[Problem details]:
Lay out the entries below as a Markdown table with two columns, No. and Text, giving each line its own numbered row. Skip blank lines.

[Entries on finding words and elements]
***

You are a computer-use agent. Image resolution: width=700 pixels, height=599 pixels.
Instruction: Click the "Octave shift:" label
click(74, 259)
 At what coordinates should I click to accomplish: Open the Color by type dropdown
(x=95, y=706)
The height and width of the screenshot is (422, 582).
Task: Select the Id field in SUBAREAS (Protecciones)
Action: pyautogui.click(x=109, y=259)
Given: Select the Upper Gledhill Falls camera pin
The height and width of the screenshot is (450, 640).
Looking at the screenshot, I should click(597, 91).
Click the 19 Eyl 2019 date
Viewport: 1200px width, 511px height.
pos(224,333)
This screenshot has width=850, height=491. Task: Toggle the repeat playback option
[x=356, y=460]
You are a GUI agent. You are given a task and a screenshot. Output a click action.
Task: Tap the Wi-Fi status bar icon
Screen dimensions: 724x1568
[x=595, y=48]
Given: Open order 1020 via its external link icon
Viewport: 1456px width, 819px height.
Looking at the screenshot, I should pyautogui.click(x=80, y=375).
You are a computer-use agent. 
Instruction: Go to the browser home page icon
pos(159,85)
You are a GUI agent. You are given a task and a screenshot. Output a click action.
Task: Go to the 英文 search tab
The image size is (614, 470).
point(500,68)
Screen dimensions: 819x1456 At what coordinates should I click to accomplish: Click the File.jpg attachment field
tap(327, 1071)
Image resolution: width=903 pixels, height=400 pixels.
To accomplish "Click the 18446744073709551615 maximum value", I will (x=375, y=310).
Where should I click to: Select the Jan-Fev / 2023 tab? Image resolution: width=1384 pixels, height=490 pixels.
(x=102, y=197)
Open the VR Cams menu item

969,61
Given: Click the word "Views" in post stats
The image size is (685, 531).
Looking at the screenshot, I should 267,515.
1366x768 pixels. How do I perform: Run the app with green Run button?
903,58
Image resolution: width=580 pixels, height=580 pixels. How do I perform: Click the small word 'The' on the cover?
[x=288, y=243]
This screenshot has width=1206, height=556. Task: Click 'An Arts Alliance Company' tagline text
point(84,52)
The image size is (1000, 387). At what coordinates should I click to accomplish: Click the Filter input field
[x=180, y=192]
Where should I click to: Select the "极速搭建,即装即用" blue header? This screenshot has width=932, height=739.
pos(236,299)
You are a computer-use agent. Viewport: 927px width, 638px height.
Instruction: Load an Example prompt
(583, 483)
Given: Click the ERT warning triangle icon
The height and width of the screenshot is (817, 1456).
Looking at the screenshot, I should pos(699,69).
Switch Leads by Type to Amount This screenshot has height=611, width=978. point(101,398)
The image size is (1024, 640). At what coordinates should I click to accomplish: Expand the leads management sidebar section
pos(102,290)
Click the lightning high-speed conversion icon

***

[Answer to the task]:
| No. | Text |
|---|---|
| 1 | You are a computer-use agent. Image resolution: width=700 pixels, height=599 pixels. |
| 2 | Instruction: Click the "Octave shift:" label |
| 3 | click(74, 259) |
| 4 |  At what coordinates should I click to accomplish: Open the Color by type dropdown |
| 5 | (x=95, y=706) |
| 6 | The height and width of the screenshot is (422, 582). |
| 7 | Task: Select the Id field in SUBAREAS (Protecciones) |
| 8 | Action: pyautogui.click(x=109, y=259) |
| 9 | Given: Select the Upper Gledhill Falls camera pin |
| 10 | The height and width of the screenshot is (450, 640). |
| 11 | Looking at the screenshot, I should click(597, 91). |
| 12 | Click the 19 Eyl 2019 date |
| 13 | Viewport: 1200px width, 511px height. |
| 14 | pos(224,333) |
| 15 | This screenshot has width=850, height=491. Task: Toggle the repeat playback option |
| 16 | [x=356, y=460] |
| 17 | You are a GUI agent. You are given a task and a screenshot. Output a click action. |
| 18 | Task: Tap the Wi-Fi status bar icon |
| 19 | Screen dimensions: 724x1568 |
| 20 | [x=595, y=48] |
| 21 | Given: Open order 1020 via its external link icon |
| 22 | Viewport: 1456px width, 819px height. |
| 23 | Looking at the screenshot, I should pyautogui.click(x=80, y=375). |
| 24 | You are a computer-use agent.  |
| 25 | Instruction: Go to the browser home page icon |
| 26 | pos(159,85) |
| 27 | You are a GUI agent. You are given a task and a screenshot. Output a click action. |
| 28 | Task: Go to the 英文 search tab |
| 29 | The image size is (614, 470). |
| 30 | point(500,68) |
| 31 | Screen dimensions: 819x1456 At what coordinates should I click to accomplish: Click the File.jpg attachment field |
| 32 | tap(327, 1071) |
| 33 | Image resolution: width=903 pixels, height=400 pixels. |
| 34 | To accomplish "Click the 18446744073709551615 maximum value", I will (x=375, y=310). |
| 35 | Where should I click to: Select the Jan-Fev / 2023 tab? Image resolution: width=1384 pixels, height=490 pixels. |
| 36 | (x=102, y=197) |
| 37 | Open the VR Cams menu item |
| 38 | 969,61 |
| 39 | Given: Click the word "Views" in post stats |
| 40 | The image size is (685, 531). |
| 41 | Looking at the screenshot, I should 267,515. |
| 42 | 1366x768 pixels. How do I perform: Run the app with green Run button? |
| 43 | 903,58 |
| 44 | Image resolution: width=580 pixels, height=580 pixels. How do I perform: Click the small word 'The' on the cover? |
| 45 | [x=288, y=243] |
| 46 | This screenshot has width=1206, height=556. Task: Click 'An Arts Alliance Company' tagline text |
| 47 | point(84,52) |
| 48 | The image size is (1000, 387). At what coordinates should I click to accomplish: Click the Filter input field |
| 49 | [x=180, y=192] |
| 50 | Where should I click to: Select the "极速搭建,即装即用" blue header? This screenshot has width=932, height=739. |
| 51 | pos(236,299) |
| 52 | You are a computer-use agent. Viewport: 927px width, 638px height. |
| 53 | Instruction: Load an Example prompt |
| 54 | (583, 483) |
| 55 | Given: Click the ERT warning triangle icon |
| 56 | The height and width of the screenshot is (817, 1456). |
| 57 | Looking at the screenshot, I should pos(699,69). |
| 58 | Switch Leads by Type to Amount This screenshot has height=611, width=978. point(101,398) |
| 59 | The image size is (1024, 640). At what coordinates should I click to accomplish: Expand the leads management sidebar section |
| 60 | pos(102,290) |
| 61 | Click the lightning high-speed conversion icon |